The talk of Oradour had stirred Jaeger’s anxiety. The mention of Rudi intensified it.

“As a matter of fact, yes.”

“You know then that he’s dead.”

“Yes, someone mentioned it to me.”

“He had an impressive mind.” Brecht’s tone became more casual. “Quite sinuous. I read a few of his articles when such activity was permissible. You know, it might have been all for the best if we’d bombed the concentration camps into the dust when they were first filled, the guards as well as the inmates.” He studied Jaeger thoughtfully. “You understand, colonel, I’m being whimsical, not heretical. Still, there must be a symbiotic relationship between the jailer and his prisoner. I taught history, you know, and such matters interest me. After the war I would like to produce the plays of Lope de Vega and Lorca in German. I was at Guernica. There is something fascinating and paradoxical in the Spanish character, a merciless cruelty rooted in a fierce intolerance of spiritual error. But that’s not my point. Who was it attracted whom in our camps, I wonder? Did the inmates act as magnets to a certain type of guard? Or did our death-head commandants with their whips and pederasty have an irresistible lure for a certain type of victim?”

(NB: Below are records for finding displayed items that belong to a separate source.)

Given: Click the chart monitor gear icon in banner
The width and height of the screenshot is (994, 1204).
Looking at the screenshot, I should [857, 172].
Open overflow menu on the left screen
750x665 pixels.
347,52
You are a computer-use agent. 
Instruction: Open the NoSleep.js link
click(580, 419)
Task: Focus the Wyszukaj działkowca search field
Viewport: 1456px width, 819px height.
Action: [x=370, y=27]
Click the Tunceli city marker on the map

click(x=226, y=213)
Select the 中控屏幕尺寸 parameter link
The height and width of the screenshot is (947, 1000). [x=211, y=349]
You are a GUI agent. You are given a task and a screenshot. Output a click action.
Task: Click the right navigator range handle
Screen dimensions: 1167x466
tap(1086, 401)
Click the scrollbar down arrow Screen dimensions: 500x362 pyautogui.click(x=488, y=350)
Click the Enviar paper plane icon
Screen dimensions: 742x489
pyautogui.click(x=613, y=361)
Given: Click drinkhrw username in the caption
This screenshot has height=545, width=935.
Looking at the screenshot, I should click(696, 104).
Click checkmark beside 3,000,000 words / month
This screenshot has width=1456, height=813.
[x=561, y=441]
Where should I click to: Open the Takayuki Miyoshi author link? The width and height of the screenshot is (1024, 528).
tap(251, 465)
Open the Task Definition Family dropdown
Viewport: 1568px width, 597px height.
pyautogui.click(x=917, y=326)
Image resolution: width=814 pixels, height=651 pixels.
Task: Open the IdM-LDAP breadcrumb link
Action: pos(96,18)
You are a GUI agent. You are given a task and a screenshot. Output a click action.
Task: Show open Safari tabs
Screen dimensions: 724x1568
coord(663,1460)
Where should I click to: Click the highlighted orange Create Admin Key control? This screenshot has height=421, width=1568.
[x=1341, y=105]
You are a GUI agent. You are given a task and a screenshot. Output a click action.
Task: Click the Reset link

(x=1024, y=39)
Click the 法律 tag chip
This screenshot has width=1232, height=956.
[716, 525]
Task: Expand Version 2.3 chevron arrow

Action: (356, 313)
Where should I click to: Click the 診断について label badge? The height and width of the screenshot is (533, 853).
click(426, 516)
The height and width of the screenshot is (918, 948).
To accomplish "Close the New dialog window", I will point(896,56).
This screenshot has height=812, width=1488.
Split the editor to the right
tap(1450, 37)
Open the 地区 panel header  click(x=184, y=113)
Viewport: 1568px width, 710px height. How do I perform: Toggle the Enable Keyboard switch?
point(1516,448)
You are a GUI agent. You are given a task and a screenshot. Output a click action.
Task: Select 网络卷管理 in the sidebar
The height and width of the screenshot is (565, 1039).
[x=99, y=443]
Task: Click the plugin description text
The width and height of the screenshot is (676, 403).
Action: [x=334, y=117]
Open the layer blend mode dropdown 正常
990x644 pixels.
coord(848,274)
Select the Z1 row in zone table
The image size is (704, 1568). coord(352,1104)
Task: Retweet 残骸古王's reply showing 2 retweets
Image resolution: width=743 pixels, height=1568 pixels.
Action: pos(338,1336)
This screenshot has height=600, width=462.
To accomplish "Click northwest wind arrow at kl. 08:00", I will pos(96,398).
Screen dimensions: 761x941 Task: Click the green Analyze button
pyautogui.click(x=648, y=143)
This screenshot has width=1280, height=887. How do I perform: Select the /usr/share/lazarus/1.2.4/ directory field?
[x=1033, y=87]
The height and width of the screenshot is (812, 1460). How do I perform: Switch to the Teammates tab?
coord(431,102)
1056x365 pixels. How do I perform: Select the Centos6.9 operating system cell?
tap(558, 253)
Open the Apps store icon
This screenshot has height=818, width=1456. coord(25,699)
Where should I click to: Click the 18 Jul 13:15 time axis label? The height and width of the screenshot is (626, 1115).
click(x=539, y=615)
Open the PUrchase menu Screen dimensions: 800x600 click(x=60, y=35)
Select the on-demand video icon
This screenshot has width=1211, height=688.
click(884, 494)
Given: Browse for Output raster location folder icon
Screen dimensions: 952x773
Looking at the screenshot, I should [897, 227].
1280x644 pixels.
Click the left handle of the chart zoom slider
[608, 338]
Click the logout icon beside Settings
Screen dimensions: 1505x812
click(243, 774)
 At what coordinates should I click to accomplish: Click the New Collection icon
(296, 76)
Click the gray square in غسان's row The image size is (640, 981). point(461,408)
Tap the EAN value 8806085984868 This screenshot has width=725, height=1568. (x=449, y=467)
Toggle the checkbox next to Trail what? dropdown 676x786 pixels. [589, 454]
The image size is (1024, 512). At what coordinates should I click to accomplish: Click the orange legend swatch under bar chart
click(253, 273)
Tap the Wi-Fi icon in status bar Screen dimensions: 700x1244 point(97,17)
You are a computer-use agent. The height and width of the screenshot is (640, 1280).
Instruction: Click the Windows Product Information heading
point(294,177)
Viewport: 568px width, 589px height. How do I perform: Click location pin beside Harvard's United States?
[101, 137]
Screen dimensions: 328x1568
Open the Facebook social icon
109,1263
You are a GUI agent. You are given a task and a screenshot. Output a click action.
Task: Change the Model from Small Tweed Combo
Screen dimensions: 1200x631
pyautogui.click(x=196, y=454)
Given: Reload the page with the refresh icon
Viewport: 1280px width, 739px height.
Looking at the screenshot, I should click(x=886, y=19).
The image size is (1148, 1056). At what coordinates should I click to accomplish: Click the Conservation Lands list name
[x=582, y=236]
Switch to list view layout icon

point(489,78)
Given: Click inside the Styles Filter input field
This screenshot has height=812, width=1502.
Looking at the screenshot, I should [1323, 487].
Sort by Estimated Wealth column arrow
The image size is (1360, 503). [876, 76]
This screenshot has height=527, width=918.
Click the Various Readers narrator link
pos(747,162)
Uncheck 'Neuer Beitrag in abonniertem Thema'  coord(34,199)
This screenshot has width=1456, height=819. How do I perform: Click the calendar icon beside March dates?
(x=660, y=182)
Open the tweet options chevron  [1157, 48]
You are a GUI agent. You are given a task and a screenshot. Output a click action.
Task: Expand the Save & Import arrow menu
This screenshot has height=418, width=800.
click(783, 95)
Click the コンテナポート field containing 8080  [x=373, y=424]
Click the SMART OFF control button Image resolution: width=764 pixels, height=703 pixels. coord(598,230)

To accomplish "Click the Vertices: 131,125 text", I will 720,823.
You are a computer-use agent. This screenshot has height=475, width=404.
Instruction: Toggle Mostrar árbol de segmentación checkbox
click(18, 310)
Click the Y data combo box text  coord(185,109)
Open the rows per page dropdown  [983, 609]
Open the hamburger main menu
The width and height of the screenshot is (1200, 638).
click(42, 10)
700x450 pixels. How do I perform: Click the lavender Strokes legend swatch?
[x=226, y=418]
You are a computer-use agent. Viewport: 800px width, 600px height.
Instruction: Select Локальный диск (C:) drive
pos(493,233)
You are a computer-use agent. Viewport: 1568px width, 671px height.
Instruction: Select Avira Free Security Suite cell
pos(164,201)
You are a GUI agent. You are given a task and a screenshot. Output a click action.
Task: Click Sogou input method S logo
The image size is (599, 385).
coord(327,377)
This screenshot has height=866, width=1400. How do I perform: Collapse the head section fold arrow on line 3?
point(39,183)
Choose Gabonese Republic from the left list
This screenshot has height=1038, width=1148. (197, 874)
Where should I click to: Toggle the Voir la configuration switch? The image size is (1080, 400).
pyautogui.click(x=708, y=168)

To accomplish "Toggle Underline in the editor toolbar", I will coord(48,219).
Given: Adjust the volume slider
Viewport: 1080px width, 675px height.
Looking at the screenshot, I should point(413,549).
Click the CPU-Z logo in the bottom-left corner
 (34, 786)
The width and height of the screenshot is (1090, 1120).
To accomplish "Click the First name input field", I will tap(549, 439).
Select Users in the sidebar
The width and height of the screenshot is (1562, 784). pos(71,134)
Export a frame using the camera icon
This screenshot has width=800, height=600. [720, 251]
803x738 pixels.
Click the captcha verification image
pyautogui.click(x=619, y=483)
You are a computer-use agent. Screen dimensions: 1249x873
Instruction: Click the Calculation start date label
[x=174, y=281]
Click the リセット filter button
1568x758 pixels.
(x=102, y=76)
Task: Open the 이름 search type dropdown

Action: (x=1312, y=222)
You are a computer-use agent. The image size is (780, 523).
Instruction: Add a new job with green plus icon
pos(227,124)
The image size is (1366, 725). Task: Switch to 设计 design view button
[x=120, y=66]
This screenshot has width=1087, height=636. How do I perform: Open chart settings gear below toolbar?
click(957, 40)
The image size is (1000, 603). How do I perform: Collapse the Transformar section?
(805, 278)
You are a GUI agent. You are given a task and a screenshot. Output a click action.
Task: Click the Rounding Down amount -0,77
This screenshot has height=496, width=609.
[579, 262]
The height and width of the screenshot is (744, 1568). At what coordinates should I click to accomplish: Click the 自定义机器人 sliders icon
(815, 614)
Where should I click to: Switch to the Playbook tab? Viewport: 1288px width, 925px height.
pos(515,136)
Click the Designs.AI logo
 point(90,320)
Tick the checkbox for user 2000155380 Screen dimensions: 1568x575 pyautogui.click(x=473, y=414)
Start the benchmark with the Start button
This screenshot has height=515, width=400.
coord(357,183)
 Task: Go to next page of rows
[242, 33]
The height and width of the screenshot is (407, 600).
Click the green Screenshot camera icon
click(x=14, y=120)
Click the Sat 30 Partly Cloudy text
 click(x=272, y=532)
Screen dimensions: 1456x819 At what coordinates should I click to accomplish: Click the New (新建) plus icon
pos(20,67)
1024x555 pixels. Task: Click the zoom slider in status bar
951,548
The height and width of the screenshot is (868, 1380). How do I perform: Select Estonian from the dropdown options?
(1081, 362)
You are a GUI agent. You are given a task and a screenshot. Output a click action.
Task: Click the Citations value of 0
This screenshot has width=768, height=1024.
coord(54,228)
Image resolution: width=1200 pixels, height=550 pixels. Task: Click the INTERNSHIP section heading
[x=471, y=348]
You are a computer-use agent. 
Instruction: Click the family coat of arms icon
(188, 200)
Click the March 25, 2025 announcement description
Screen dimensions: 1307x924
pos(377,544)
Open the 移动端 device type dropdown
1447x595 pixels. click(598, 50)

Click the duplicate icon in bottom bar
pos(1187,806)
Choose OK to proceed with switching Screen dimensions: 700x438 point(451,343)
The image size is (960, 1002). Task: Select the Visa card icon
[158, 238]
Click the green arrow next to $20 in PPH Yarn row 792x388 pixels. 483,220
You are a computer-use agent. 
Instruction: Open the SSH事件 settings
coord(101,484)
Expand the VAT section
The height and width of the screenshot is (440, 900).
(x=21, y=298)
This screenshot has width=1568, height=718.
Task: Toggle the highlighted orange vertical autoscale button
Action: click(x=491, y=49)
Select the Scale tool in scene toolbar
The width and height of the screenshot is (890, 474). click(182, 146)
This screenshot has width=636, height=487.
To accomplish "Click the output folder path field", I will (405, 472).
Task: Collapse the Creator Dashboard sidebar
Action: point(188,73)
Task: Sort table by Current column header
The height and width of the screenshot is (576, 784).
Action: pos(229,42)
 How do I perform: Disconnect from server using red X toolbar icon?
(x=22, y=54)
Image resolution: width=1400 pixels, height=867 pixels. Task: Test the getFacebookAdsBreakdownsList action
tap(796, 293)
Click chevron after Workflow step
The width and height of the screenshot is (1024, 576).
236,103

A soft ridge of snow was dislodged from a tree limb by a gusting wind. It fell on the collar of Jaeger’s greatcoat, and when he brushed it off his fingers touched the frozen metal of his SS runes.

“It was odious and reprehensible what they did to young Geldman,” the captain said. “But considering his name, there was a certain irony to it.” Taking a silver flask from the inner pocket of his greatcoat, Brecht turned the cap back with his thumb. “Would you care for a drink?”